The increased chances could be explained by hypertension, a risk factor for cardiac arrest, and more common among black women. However, the researchers claim that when correcting the data, the differences still remain, according to previous experience from other scientific studies. This suggests that the cause is precarious access to health services. Scientists argue that treating the population more equitably can narrow disparities like these.

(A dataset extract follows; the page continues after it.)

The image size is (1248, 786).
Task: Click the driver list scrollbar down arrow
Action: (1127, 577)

Developed by researchers from the CDC (Center for Disease Control and Prevention) in the United States, the study investigated 10,921,784 medical records of women in labor. Documents between 2017 and 2019 available in the public database of health plan users, the National Inpatient Sample, were analyzed.

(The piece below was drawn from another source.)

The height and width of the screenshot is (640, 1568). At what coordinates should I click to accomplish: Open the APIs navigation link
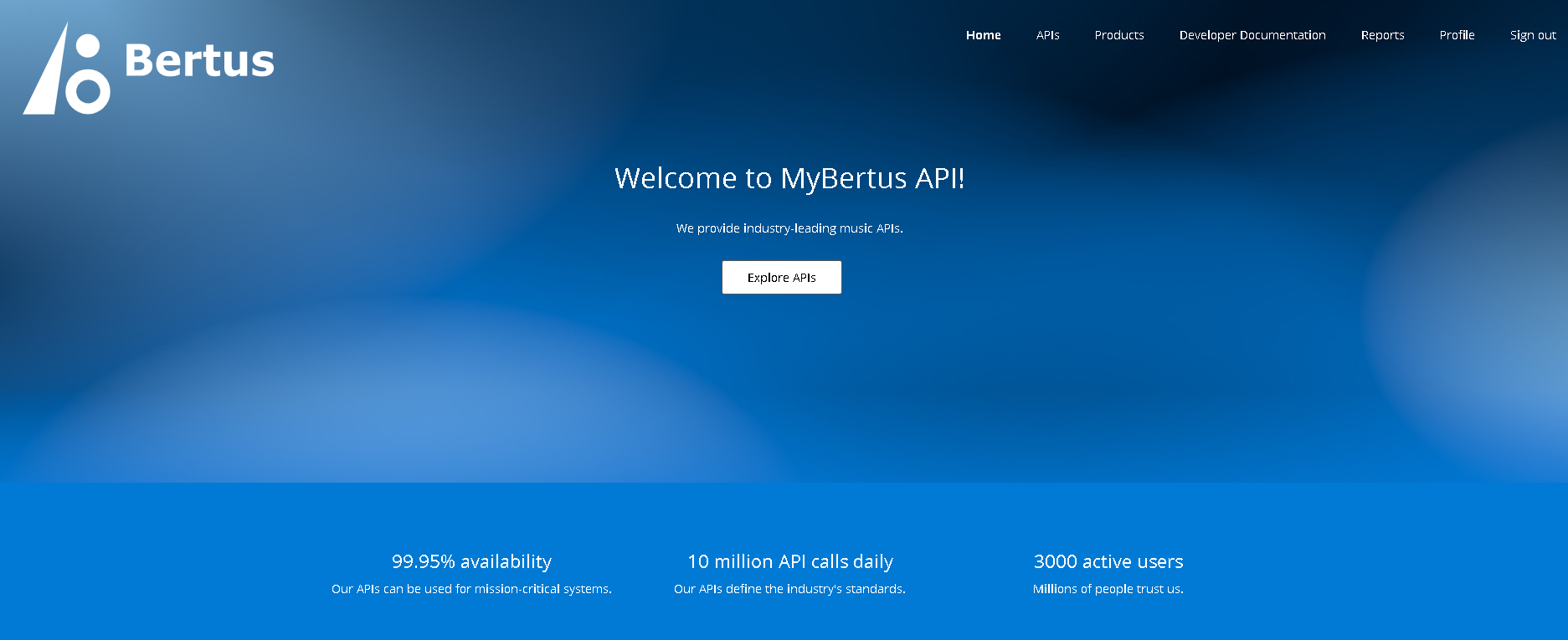[1047, 35]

Inequity in treatment based on race is not an uncommon problem. A study published in 2016 shows that both lay people and doctors and medical students believe that there is a biological difference in the way black people and white people perceive pain.

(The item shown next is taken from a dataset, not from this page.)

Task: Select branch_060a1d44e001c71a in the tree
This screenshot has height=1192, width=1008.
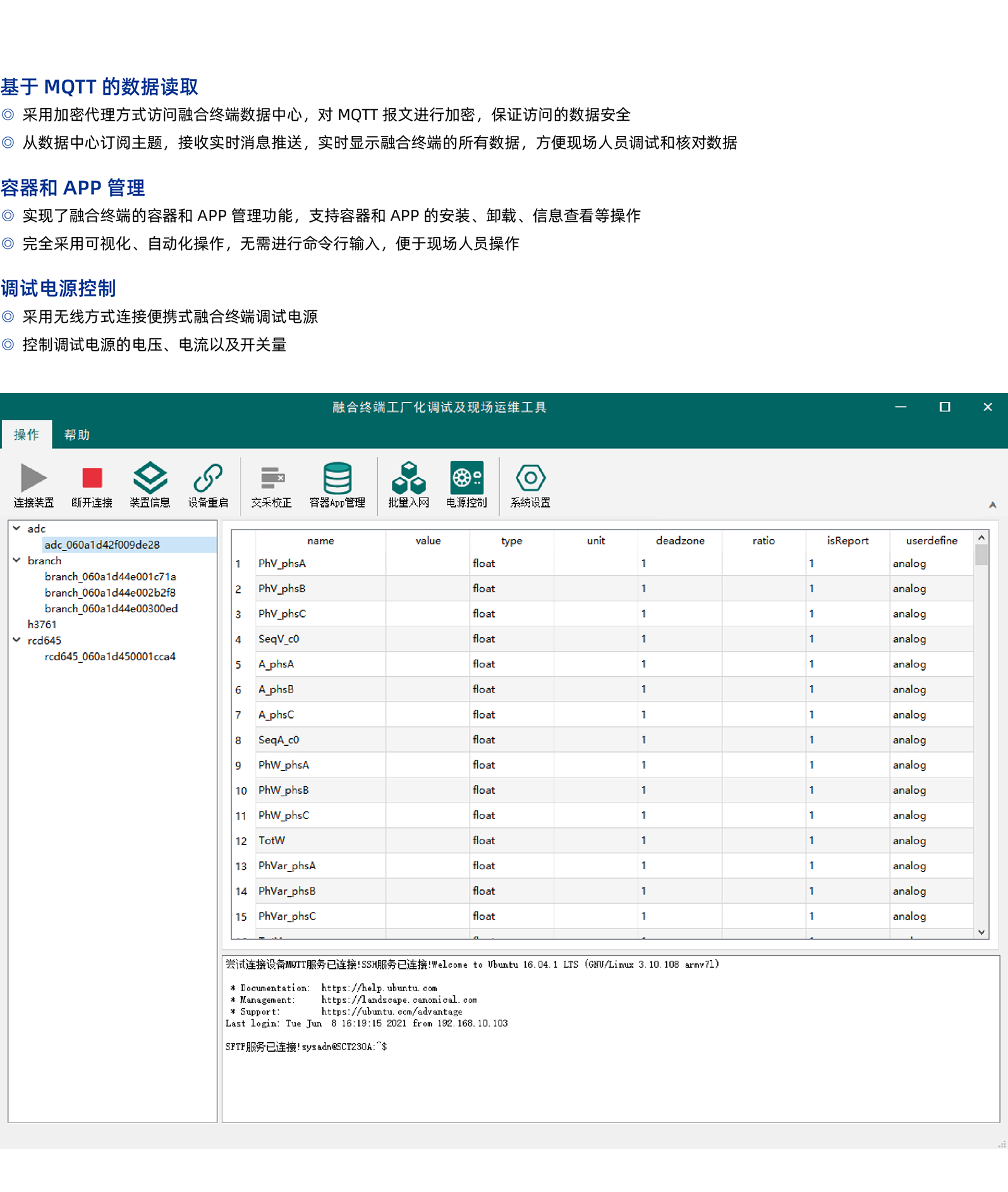Action: (110, 576)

Among the lay population, about 22% believed in phrases such as “black people have thicker skin”, while among medical students this number could reach 15% depending on the graduation period. According to the study, this mistaken belief results, for example, in the lower prescription of analgesics for black people with peripheral fractures compared to white people with the same conditions. Black children with appendicitis also received less painkillers than white children with equivalent levels of pain.
In Brazil, a 2017 survey by the Oswaldo Cruz Foundation showed that black women are more likely to suffer obstetric violence, such as being denied the presence of a companion during childbirth or undergoing episiotomy without the use of anesthesia.
The new study, published in the Annals of Internal Medicine, also reveals that maternal cardiac arrest was more common among pregnant women using Medicare or Medicaid, health plans managed by the US government aimed at elderly or low-income people.
For the doctor in obstetrics and gynecology and responsible for the high-risk pregnancy ward at the Hospital das Clínicas da USP (University of São Paulo), Maria Rita de Figueiredo Lemos Bortolotto, the prenatal care offered to pregnant women by the SUS (Sistema Único de Health) is an opportunity to get around this problem in Brazil, especially if you take into account that most pregnant women are young and, therefore, have a great chance of survival if properly treated.
The study also points out that maternal cardiac arrest occurs with a frequency 34% higher than previously estimated. Between 1998 and 2011, the rate among pregnant women was 1 in every 12,000 hospitalizations. However, an analysis carried out between 2017 and 2019 points to a frequency of 1 in 9 thousand.
Regina Coeli Marques de Carvalho, physician at the General Hospital of Fortaleza and scientific director of the Department of Women’s Cardiology at the SBC (Brazilian Society of Cardiology), says that this number reflects a change in the causes of maternal death in developing countries. Before directly related to pregnancy, as in cases of hemorrhage, today they are mainly indirect and associated with pre-existing diseases.
This can be partially explained by the older age at which women are becoming pregnant. The average of pregnant women who suffered cardiac arrest was 31.1 years old, a higher number than that of mothers who did not have this intercurrence, whose average age was 28.4.
Even uncommon, the cases worry doctors. The Pregnancy and Family Planning Manual for Women with Heart Disease from the SBC defines the occurrence as “one of the most dramatic and challenging situations in the emergency room”.
Despite this, Bortolotto says that the unpublished survival numbers are encouraging. The study points out that only 31.4% of cases in pregnant women are fatal. This rate in adults can reach 75%.
The work also indicates that the phenomenon is more frequent in pregnant women with other medical conditions, such as amniotic fluid embolism, a rare coagulopathy that is difficult to diagnose, which can lead to occurrence in 3 out of 10 women.
According to the SBC manual, maternal cardiorespiratory arrest is preceded by cardiovascular changes that can be diagnosed during prenatal care. The institution suggests that physicians be trained to recognize these conditions and that patients be classified according to severity – even those at low risk should be accompanied by a cardiologist during childbirth planning.
Experts say that prenatal care with a multidisciplinary approach to pregnancy, associating general practitioners, obstetricians, cardiologists and intensivists, is the best way to prevent and treat risky diseases for women in labor.